The point of the question is that there are materials whose emission spectra are quite well described by a black-body spectrum. And yet we know that at the atomic level photon emission are caused by some quantum mechanical transitions. So, how is it that such an underlying quantum mechanical description gives rise to a black-body spectrum at everyday temperatures? What is the mechanics that causes light to be absorbed/emitted at all frequencies rather than at the discrete set we might expect from the electronic transitions in isolated atoms?

With a caveat from me:

That's a good re-statement, though I'd caution that the description need not a priori be quantum mechanical in nature - there is radiation in classical electrodynamics.

Answer 1

That information is not contained within the bb radiation - all that can be gleaned is an emitting area and a temperature.

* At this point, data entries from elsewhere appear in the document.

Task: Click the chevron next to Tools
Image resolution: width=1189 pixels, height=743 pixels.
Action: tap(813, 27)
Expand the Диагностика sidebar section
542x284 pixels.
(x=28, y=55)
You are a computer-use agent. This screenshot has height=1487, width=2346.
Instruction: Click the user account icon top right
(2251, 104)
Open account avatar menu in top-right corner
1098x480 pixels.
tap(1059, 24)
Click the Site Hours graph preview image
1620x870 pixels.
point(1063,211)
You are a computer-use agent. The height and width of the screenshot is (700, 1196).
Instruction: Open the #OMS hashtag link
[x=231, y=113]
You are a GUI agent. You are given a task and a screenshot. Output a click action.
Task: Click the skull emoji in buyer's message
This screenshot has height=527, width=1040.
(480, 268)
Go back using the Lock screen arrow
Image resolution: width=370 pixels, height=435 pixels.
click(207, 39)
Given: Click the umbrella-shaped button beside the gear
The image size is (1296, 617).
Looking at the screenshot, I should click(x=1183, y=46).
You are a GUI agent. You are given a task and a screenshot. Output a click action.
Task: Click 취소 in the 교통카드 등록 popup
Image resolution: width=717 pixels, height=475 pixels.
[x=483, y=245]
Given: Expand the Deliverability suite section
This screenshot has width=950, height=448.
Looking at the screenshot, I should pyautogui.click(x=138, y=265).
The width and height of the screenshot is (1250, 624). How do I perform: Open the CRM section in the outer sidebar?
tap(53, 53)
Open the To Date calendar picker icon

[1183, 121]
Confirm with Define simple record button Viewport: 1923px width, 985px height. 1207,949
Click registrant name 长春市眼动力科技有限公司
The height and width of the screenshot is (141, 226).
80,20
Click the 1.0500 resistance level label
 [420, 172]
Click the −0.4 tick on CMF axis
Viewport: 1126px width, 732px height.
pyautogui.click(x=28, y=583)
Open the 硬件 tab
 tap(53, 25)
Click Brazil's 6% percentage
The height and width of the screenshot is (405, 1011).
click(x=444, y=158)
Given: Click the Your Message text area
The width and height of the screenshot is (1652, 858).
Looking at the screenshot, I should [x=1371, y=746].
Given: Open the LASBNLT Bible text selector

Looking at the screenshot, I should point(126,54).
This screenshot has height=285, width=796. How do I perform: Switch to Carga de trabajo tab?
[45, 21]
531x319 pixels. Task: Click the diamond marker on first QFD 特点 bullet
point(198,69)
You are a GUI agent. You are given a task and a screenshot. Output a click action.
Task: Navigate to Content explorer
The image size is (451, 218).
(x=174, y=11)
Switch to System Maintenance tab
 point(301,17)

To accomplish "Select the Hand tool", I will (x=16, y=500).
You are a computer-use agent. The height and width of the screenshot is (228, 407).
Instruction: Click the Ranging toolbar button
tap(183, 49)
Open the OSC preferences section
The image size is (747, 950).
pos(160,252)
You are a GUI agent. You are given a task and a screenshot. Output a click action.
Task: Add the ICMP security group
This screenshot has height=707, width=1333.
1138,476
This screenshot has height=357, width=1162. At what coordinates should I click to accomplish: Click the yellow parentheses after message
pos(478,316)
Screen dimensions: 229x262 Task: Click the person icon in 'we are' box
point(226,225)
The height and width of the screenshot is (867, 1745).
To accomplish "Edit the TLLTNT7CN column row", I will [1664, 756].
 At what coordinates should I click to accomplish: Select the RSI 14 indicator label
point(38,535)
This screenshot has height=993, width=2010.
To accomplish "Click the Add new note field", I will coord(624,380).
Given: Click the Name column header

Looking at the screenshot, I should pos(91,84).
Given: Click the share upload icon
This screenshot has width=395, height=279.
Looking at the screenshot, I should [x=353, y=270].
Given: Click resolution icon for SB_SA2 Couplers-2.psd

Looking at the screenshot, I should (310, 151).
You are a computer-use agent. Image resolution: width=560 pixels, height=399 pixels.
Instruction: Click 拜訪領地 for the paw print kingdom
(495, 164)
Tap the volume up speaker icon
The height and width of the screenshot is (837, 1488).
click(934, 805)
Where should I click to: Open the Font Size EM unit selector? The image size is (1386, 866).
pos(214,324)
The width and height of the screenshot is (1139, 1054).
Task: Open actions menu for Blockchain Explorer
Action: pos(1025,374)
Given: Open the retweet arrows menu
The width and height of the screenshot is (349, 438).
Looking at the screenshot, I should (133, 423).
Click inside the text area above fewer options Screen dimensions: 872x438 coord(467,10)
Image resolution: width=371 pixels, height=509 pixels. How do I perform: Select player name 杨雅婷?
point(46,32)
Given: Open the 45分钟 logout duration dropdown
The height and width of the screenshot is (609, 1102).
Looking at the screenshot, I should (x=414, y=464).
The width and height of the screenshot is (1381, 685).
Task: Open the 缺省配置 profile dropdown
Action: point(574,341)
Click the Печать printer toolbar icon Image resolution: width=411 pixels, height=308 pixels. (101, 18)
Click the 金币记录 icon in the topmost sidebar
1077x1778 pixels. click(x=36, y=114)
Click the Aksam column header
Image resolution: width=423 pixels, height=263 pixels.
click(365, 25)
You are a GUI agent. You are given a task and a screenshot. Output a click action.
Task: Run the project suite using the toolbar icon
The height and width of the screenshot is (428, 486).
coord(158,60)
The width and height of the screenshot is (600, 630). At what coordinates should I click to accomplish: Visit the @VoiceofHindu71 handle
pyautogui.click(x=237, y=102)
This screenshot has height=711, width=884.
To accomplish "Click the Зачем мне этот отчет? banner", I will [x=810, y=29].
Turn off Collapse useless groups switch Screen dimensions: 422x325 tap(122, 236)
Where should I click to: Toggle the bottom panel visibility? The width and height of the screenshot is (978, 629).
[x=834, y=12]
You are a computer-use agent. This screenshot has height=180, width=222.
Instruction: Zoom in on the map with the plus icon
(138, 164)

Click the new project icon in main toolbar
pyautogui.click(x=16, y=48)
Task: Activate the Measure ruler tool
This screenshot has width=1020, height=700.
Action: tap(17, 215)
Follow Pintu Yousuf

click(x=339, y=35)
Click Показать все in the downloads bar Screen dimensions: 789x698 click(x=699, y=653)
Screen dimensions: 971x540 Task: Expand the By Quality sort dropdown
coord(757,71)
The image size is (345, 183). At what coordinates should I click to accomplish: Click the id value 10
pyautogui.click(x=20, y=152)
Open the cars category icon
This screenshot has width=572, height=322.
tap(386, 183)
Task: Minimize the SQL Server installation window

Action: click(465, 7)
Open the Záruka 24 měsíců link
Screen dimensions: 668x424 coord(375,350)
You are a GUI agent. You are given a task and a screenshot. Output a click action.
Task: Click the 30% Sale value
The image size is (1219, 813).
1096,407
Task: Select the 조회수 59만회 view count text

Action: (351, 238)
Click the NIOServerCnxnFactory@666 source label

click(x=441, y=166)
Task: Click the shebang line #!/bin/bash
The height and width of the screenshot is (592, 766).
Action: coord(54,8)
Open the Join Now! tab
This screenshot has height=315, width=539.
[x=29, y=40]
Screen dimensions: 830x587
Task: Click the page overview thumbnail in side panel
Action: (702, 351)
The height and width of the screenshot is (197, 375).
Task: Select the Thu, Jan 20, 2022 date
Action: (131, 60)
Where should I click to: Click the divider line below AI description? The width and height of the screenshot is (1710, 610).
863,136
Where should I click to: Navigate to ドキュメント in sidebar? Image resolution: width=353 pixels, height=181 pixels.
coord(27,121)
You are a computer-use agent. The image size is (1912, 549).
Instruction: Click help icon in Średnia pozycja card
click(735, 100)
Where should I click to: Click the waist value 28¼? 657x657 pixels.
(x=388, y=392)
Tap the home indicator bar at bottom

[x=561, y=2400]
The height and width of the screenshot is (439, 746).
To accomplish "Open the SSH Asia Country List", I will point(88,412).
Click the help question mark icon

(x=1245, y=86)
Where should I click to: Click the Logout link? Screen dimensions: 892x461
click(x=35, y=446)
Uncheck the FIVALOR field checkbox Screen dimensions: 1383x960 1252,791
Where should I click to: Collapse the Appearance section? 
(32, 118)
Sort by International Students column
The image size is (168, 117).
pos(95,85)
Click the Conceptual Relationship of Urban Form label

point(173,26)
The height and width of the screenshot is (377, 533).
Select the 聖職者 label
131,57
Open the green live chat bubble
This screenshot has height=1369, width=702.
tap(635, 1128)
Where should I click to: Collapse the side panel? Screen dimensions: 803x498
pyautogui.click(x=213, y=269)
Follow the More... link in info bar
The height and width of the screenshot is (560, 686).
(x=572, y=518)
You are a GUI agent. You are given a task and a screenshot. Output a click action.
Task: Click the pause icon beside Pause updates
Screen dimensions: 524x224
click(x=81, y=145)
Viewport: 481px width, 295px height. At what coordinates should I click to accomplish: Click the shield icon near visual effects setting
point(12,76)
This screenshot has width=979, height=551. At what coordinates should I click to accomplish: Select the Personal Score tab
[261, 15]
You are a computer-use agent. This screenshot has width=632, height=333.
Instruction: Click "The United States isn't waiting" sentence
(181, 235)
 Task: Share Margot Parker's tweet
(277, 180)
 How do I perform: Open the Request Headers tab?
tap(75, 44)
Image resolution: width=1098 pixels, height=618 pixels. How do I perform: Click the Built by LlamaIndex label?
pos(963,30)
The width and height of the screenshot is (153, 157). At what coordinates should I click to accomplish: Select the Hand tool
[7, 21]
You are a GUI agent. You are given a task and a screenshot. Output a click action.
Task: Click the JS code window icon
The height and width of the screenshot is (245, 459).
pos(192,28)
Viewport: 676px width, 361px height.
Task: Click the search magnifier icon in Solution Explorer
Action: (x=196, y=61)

In practice the radiation can have arisen from the inverse of any process where it is feasible for a photon at that frequency to be absorbed.

To actually be a blackbody emitter there must be a 100% chance that a photon (at any frequency, strictly speaking) incident on the object is absorbed. This condition ensures that there are relevant radiative processes that are capable of emitting at that frequency too, since there are straightforward proportionalities (for instance) between the Einstein coefficients for absorption and both stimulated and spontaneous emission (the same is true of continuum processes too), and that the object reaches detailed balance at the microscopic level if it is in thermodynamic equilibrium.

To perhaps over-elaborate, if you postulated a hypothetical object that is incapable of emitting or absorbing light at some frequencies (e.g. a two-level atom with an Einstein spontaneous emission A coefficient approximating a delta function in frequency), you would never be able to make it physically thick enough to absorb or emit at those frequencies and it couldn't be a blackbody. However, in any real system there is always a tiny chance of absorption at all frequencies, due to natural or doppler broadening. If you did make the material optically thick at all frequencies (ie physically very, very thick) then its output could still approximate a blackbody.

Therefore, if you wanted to answer probabilistically then the most likely relevant emission process(es) are the inverse of whatever absorption process(es) make the blackbody object opaque to radiation at that frequency.

So for example, the visible (almost) blackbody radiation from the Sun's photosphere you obviously have all the optical atomic and ionic (and a few molecular) transitions, but they are only important at discrete frequencies. Continuum opacity is provided by free-free and bound-free absorption due to metal atoms, ions and free electrons (contributed by potassium and sodium mainly) but actually the dominant opacity source in the Sun's photosphere is photo-detachment of electrons from H$^{-}$ ions and hence the dominant emission process across the visible continuum is free-bound emission when H$^{-}$ ions form.